When neutral bromobutyric acid is attached to the sodium iodide cluster, resulting in Na₆I₅(Br(CH₂)₃COOH)⁺, the most intense fragmentation channel corresponds to evaporation of the intact 4-bromobutyric acid molecule from the cluster, evidenced by the detection of Na₆I₅⁺ (see Fig. 3d–f for the spectra, Table 1 for the reaction energies and Fig. S11 (ESI†) for the kinetics). The second most intense channel is HI elimination. Evaporation of 4-bromobutyric acid or HI requires 99 kJ mol⁻¹ or 77 kJ mol⁻¹, respectively. Following HI elimination, the remaining bromobutyrate affords lactone formation, which reduces the overall reaction energy to 14 kJ mol⁻¹. However, both HI elimination and lactone formation are hindered by barriers (see also below). We note that HI release was already observed in a previous study where cesium iodide clusters were doped with small peptides.⁶⁰ In both cases, HI elimination probably follows a similar mechanism as the release of HCl from a bulk sea-salt surface following uptake of HNO₃, which was reported by Haan and Finlayson-Pitts.⁶⁵

The IR spectrum shows that the cluster is present in several conformations. For example, in the O–H stretching region, the peak at 3569 cm⁻¹ results from a free O–H vibration (e.g. in isomer IVb), whereas the broad absorption centered at 3241 cm⁻¹ is induced by the OH⋯I⁻ interaction (isomers IVa and IVc). In the 2800–3000 cm⁻¹ region, C–H vibrations contribute to the experimental spectral intensity. For the fragmentation in this wavelength region, at least one photon is needed. The peak at 1739 cm⁻¹ points towards isomer IVb or similar conformations, with at least three photons needed for the dissociation. The experimental and theoretical cross section values are comparable in this region. Since the signal and the absorption around 1200 cm⁻¹ were very weak, no assignment to a specific isomer is possible.

Fig. 4 shows experimental and calculated IR spectra of Na₆I₄(Br(CH₂)₄COO)⁺ and Na₆I₅(Br(CH₂)₄COOH)⁺. The spectra for Na₆I₄(Br(CH₂)₄COO)⁺ were measured with 20 s (region IR1), 10 s (region IR2) and 3 s (region IR3) irradiation time, the irradiation times for Na₆I₅(Br(CH₂)₄COOH)⁺ were 10 s (region IR1), 10 s (region IR2) and 3 s (region IR3). For 5-bromovalerate complexed with salt, several different fragmentation patterns are observed (Table 1), where the dominant fragment Na₆I₄Br⁺ is consistent with valerolactone elimination. In lower yields, Na₂I⁺ and Na₄I₂(Br(CH₂)₄COO)⁺ are observed.
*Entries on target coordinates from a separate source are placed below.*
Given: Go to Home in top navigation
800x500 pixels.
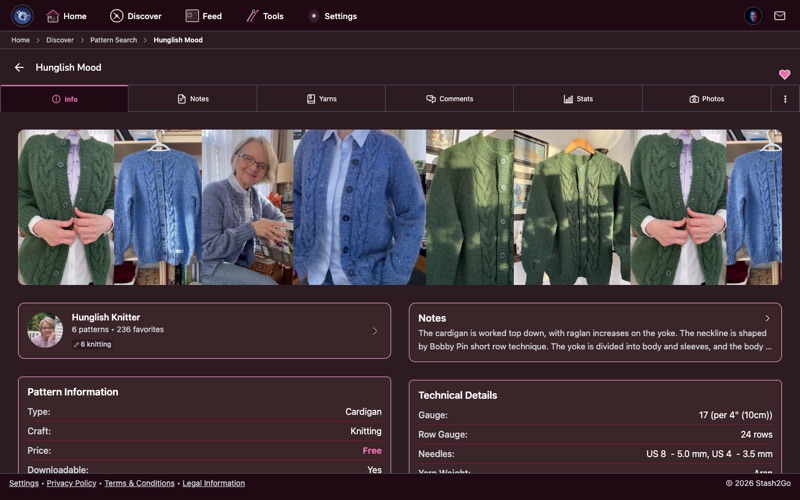Looking at the screenshot, I should tap(66, 16).
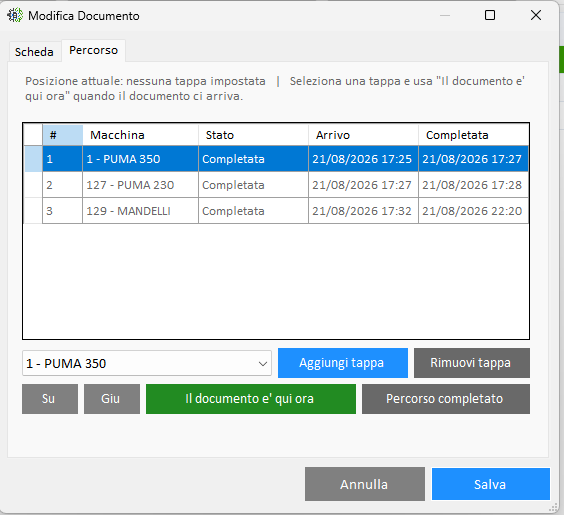Maximize the Modifica Documento window

click(x=490, y=15)
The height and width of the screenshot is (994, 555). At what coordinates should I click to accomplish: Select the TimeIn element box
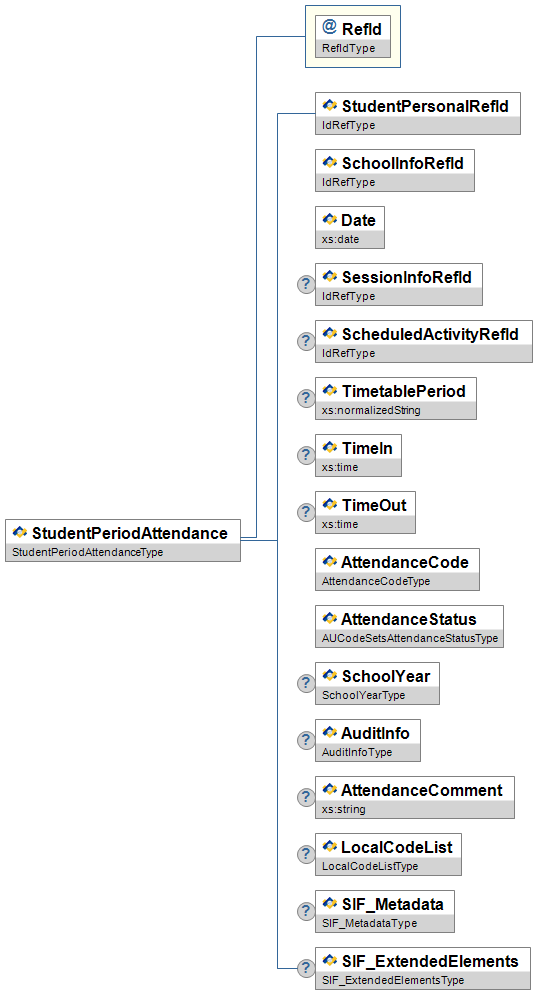pyautogui.click(x=358, y=455)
Na₄I₂Br⁺ appears with less intensity and may be created during secondary reactions. The most stable structure in Fig. 2d, isomer Va, shows that lactone formation is again energetically preferred.
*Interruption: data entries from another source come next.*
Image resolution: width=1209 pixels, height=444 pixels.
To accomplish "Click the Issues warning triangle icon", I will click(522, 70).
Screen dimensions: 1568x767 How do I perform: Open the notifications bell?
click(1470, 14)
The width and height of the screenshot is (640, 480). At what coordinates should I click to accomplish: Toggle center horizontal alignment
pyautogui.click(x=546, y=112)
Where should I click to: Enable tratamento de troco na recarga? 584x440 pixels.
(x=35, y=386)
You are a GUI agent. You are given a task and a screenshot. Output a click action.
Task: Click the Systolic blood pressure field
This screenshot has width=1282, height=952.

Fig. 4 Experimental IRMPD yield spectra of (a) Na₆I₄(Br(CH₂)₄COO)⁺ and (d) Na₆I₅(Br(CH₂)₄COOH)⁺ with contribution of the most intense fragmentation products. (b and e) Multiphoton photodissociation cross sections derived from (a and d). (c and f) Calculated spectra in harmonic approximation for Na₆I₄(Br(CH₂)₄COO)⁺ and Na₆I₅(Br(CH₂)₄COOH)⁺, respectively, for 833–3846 cm⁻¹. Here, the regions measured in detail are shown. The overview spectra are provided in Fig. S3 (ESI†). The theoretical spectra are scaled with a factor of 0.97.
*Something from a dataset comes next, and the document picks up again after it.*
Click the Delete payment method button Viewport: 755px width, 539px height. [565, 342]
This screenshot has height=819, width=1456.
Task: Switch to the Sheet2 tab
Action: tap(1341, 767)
In contrast to 4-bromobutyrate, both the valerolactone and 5-bromovalerate seem to be present in the experimental ion population, evidenced by the peaks in the C–O stretch region. The lactone structure (isomers Va,b) is identified by the peak at 1712 cm⁻¹. The presence of 5-bromovalerate (isomers Vc,d) is responsible for the absorption at 1575 cm⁻¹. Since the Na₆I₄Br⁺ fragment appears also following this excitation, we conclude that lactone is formed from 5-bromovalerate activated by IR light. The kinetics (Fig. S12, ESI†) shows that lactone elimination is again a primary process. The kinetic fit requires absorption of multiple photons. The spectral features in the C–H stretch region around 3000 cm⁻¹ and the fingerprint region of 850–1480 cm⁻¹ cannot be assigned to specific isomers. The theoretical and experimental cross sections are comparable in the C–H and fingerprint region, while a difference of more than an order of magnitude is observed for the C–O modes.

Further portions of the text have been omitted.